→ **Assignment**
Whenever a picture appears in the data, skip it and write out all other material exactly.

◇ ◇ ◇ ◇ ◇

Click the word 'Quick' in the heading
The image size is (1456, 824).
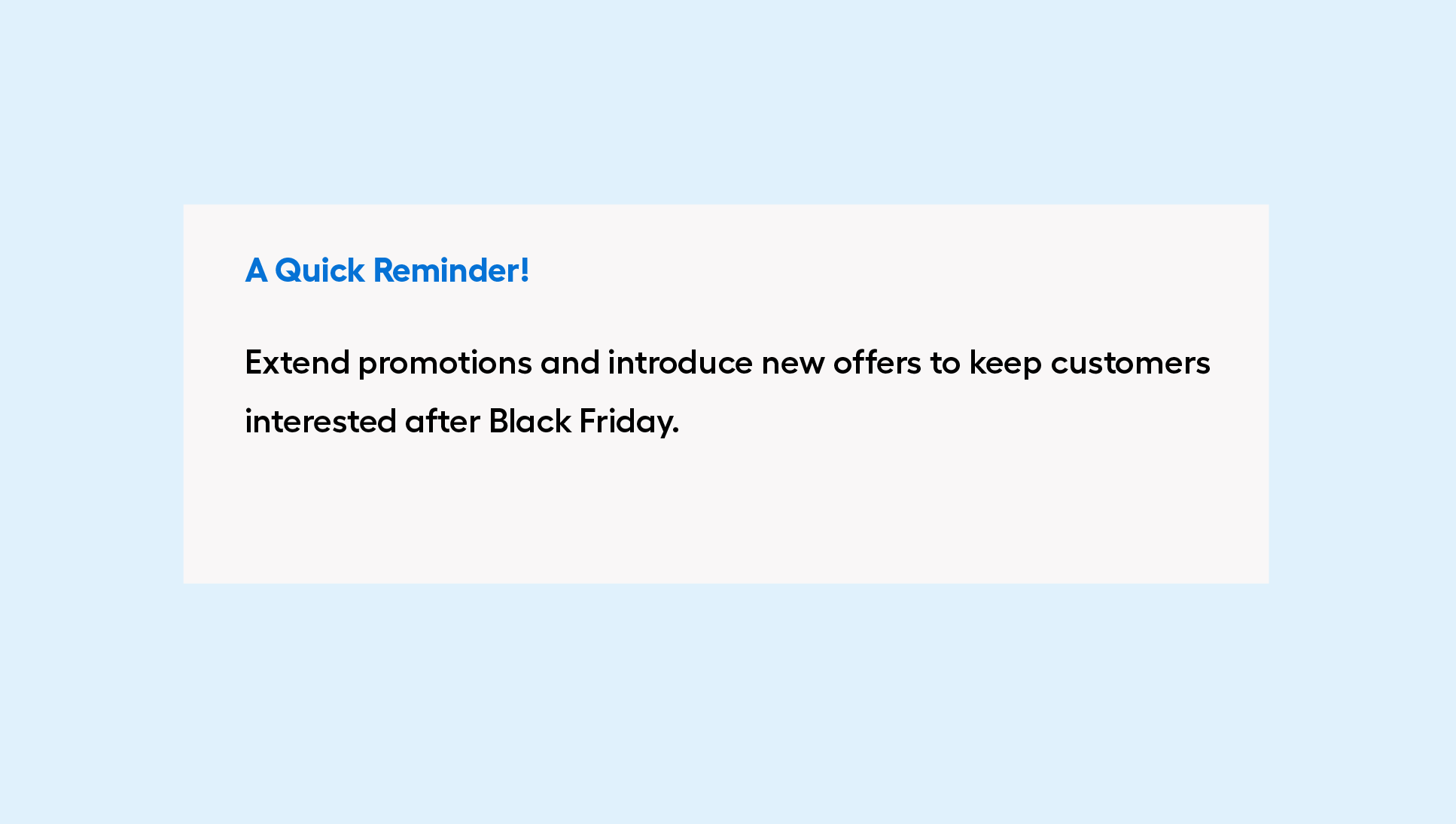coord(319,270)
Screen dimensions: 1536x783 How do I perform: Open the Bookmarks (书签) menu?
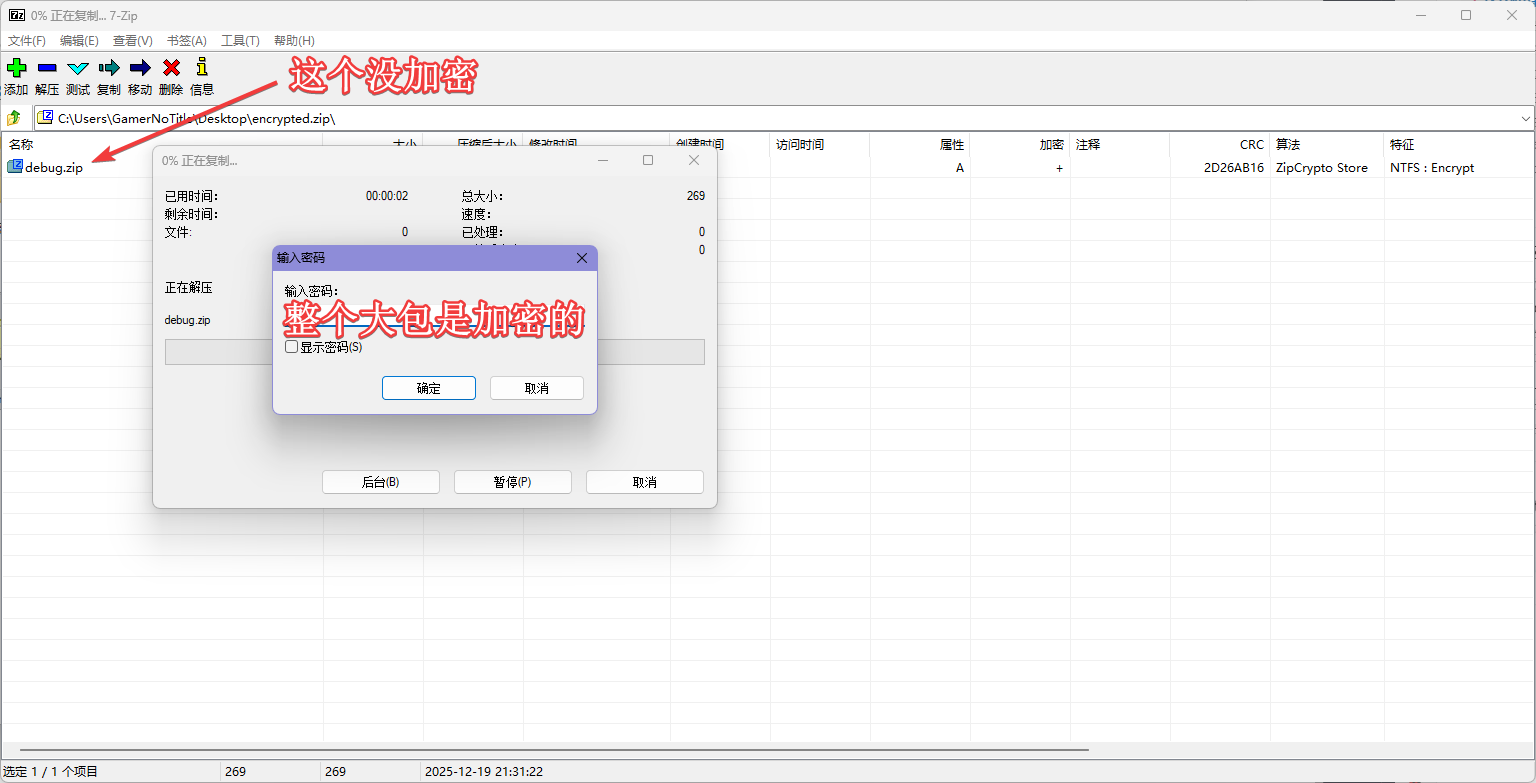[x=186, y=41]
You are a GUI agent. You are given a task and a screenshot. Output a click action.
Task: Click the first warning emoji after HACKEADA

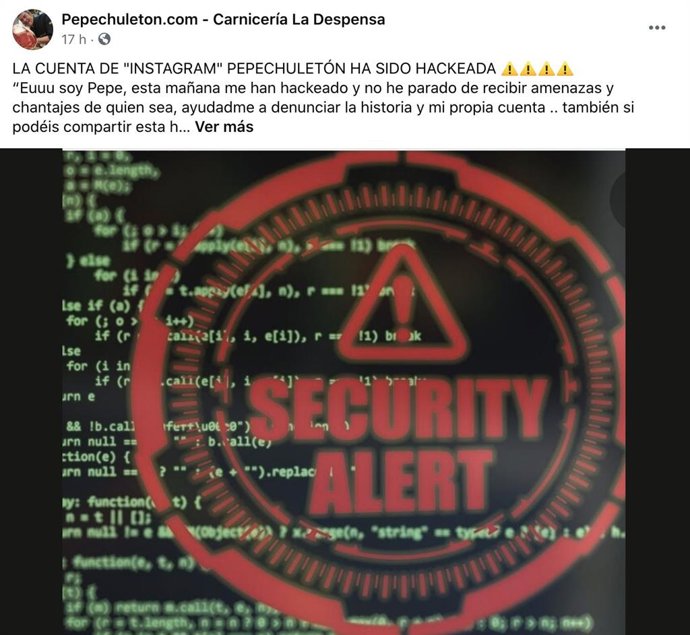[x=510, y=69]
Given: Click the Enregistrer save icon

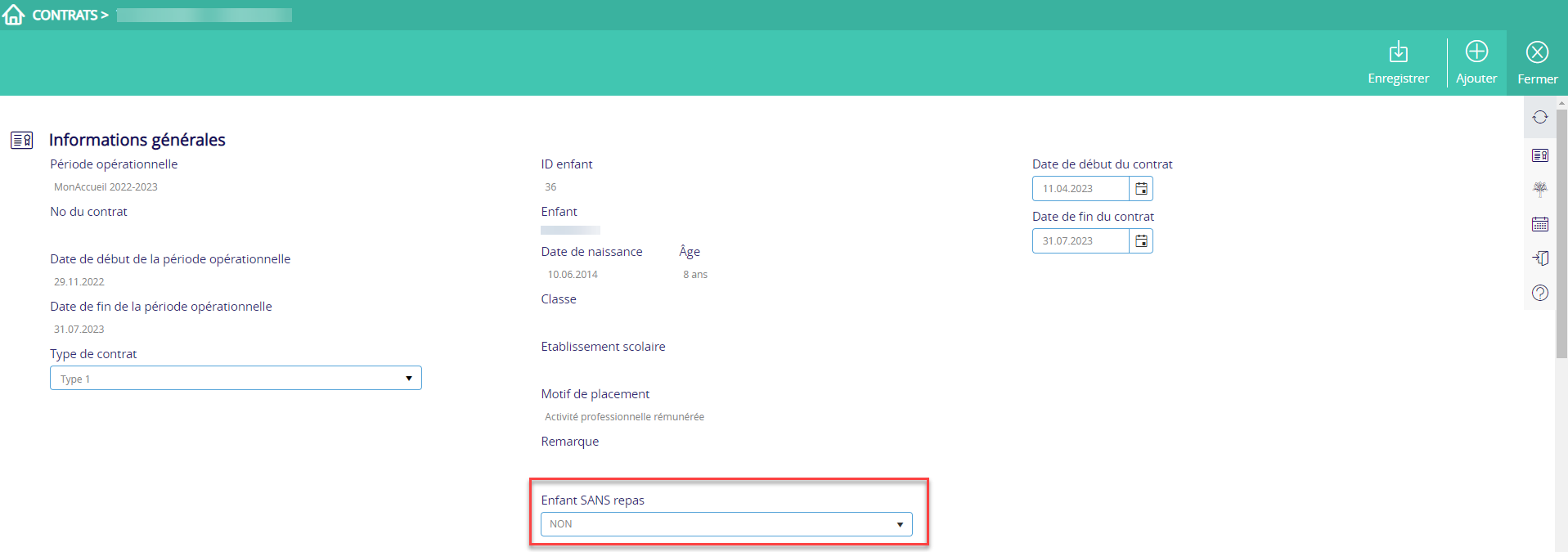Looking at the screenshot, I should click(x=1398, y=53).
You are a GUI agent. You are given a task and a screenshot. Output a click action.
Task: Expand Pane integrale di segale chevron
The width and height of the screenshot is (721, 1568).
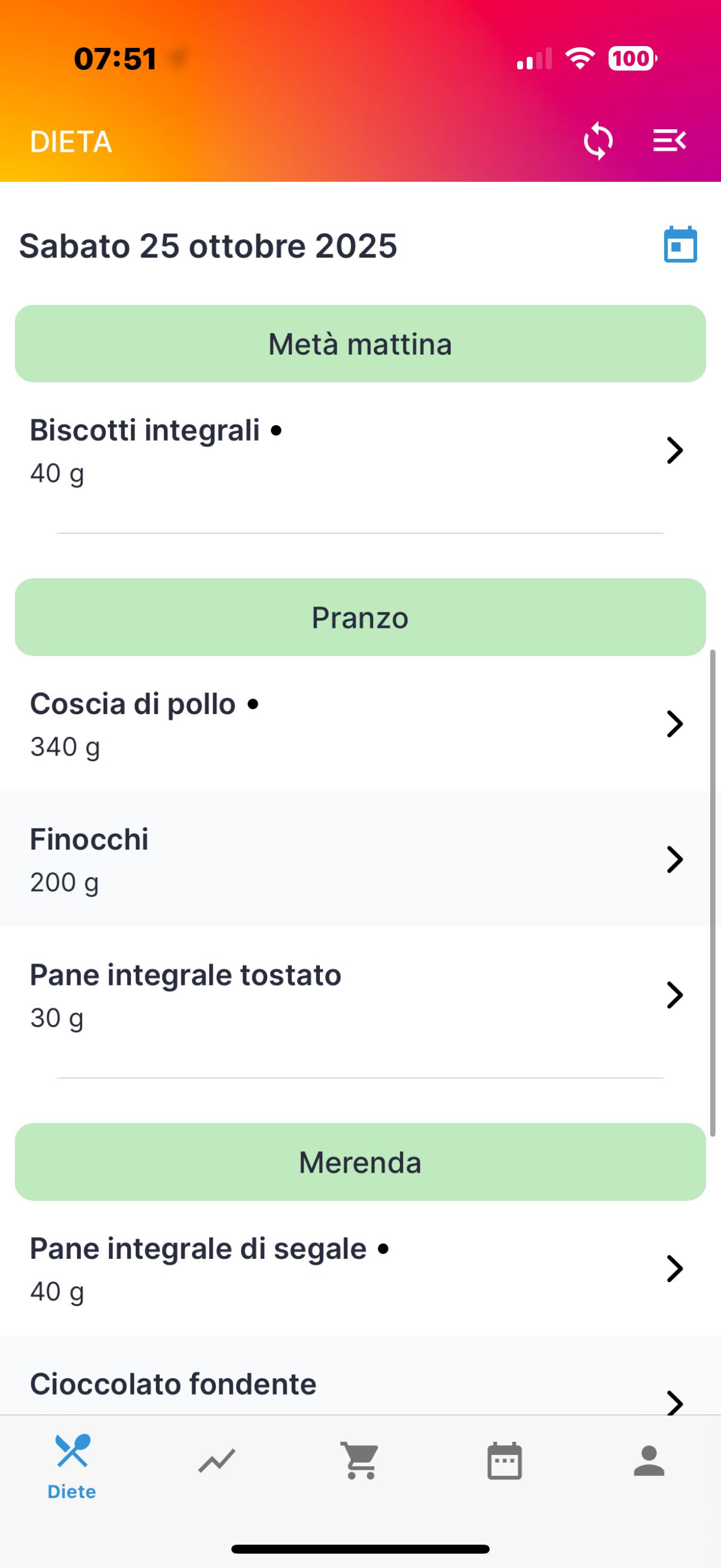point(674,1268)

◇ ◇ ◇ ◇ ◇

→ **Finished exercise**
Click the word 'Quick' in the heading
The image size is (1456, 824).
coord(319,270)
Screen dimensions: 1536x783 How do I perform: Open the Bookmarks (书签) menu?
[x=186, y=41]
You are a GUI agent. You are given a task and a screenshot. Output a click action.
Task: Click the first warning emoji after HACKEADA

[x=510, y=69]
Given: Click the Enregistrer save icon

Looking at the screenshot, I should click(x=1398, y=53).
You are a GUI agent. You are given a task and a screenshot. Output a click action.
Task: Expand Pane integrale di segale chevron
The width and height of the screenshot is (721, 1568).
point(674,1268)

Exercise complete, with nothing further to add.